Jakarta, Pahami.id –
Sekretaris Jenderal Perserikatan Bangsa-Bangsa (PBB) Antonio Guterres pada Jumat (24/10) meminta pembaruan Dewan Keamanan PBB (DK PBB) di tengah perang dan konflik di beberapa negara.
Pernyataan itu disampaikan Guterres dalam pidato virtual memperingati 80 tahun berdirinya PBB.
Ia menekankan pentingnya reformasi DK PBB agar menjadikan badan tersebut “sesuai tujuan” di era krisis global di semua tingkatan.
“Dewan (keamanan) sangat penting dan merupakan kekuatan untuk kebaikan. Namun di saat yang sama, legitimasinya rapuh,” kata Guterres, dikutip dari Agensi Anadolu.
Guterres memuji kontribusi DK PBB selama berabad-abad, membantu Kamboja keluar dari genosida, transisi pemerintahan Afrika Selatan dari apartheid, dan menjaga perdamaian di Sierra Leone, Timor Leste, dan Liberia.
Yang terpenting, ia mengatakan bahwa sistem PBB telah “memberi kita waktu 80 tahun tanpa kekacauan perang antara negara-negara besar.”

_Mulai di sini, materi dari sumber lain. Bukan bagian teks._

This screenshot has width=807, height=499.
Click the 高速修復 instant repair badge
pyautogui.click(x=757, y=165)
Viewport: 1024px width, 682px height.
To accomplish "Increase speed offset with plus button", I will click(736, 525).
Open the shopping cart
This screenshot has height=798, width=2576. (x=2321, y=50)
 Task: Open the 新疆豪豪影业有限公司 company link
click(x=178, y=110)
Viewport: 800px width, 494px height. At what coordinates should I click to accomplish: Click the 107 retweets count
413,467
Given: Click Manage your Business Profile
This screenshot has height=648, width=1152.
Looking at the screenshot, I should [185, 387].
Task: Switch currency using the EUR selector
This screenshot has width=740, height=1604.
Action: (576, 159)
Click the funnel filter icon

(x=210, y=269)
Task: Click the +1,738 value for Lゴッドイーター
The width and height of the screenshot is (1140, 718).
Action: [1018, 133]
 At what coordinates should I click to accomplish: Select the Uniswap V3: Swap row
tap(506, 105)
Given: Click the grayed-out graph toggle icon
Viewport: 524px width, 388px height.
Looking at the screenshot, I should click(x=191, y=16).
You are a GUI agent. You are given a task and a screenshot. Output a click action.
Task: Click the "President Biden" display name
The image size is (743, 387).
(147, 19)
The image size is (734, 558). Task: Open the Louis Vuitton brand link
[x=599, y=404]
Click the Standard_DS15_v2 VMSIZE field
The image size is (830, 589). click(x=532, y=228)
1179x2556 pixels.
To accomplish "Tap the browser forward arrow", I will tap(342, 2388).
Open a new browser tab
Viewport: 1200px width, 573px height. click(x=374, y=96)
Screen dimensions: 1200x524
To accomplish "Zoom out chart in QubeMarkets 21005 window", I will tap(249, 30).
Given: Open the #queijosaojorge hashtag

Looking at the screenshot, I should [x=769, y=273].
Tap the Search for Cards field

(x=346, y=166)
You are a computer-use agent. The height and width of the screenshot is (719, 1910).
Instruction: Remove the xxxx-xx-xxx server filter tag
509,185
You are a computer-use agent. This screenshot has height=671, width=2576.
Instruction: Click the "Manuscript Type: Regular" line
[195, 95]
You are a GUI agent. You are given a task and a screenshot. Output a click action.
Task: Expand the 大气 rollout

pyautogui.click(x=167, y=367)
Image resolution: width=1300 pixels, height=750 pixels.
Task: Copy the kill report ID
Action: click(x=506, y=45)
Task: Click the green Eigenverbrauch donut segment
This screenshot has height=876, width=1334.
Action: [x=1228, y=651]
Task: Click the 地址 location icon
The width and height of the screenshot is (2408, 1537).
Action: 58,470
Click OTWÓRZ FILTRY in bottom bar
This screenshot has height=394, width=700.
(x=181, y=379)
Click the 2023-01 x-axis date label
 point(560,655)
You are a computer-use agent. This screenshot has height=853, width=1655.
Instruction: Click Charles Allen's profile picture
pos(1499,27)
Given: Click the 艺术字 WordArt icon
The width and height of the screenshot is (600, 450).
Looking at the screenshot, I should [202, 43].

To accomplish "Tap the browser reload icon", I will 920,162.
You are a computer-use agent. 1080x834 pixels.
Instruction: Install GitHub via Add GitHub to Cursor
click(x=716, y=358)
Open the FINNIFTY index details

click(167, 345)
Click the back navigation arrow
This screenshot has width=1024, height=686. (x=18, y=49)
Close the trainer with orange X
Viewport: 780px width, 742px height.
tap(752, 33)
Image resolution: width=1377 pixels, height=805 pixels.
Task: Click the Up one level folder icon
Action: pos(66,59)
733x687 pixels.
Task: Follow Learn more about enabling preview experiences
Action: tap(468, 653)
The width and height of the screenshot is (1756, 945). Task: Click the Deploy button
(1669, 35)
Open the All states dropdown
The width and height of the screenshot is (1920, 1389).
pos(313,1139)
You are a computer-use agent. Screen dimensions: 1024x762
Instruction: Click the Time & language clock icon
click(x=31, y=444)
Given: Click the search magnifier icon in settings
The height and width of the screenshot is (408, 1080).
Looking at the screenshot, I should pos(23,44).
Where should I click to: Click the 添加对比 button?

Namun, ia mengingatkan, belakangan ini perpecahan dan tindakan sepihak beberapa negara anggota Dewan Keamanan PBB telah menyimpang dari prinsip Piagam PBB dan merusak otoritas moral Dewan.
“Reformasi Dewan Keamanan sangat penting dan sudah lama tertunda, untuk menjaga ketertiban dan keamanan global,” kata Guterres.
“(Reformasi) ini juga mencakup peningkatan keanggotaan,” katanya.
Piagam PBB terdiri dari enam badan utama termasuk DK PBB untuk menjaga perdamaian dan ketertiban. Berbeda dengan badan-badan PBB lainnya, DK PBB dapat mengeluarkan rekomendasi yang sangat mengikat kepada negara-negara anggota.
Dewan Keamanan PBB beranggotakan 15 orang, lima negara menjadi anggota tetap yaitu Tiongkok, Perancis, Rusia, Inggris, dan Amerika Serikat. Lima anggota mempunyai hak veto yang dapat membatalkan usulan di DK PBB.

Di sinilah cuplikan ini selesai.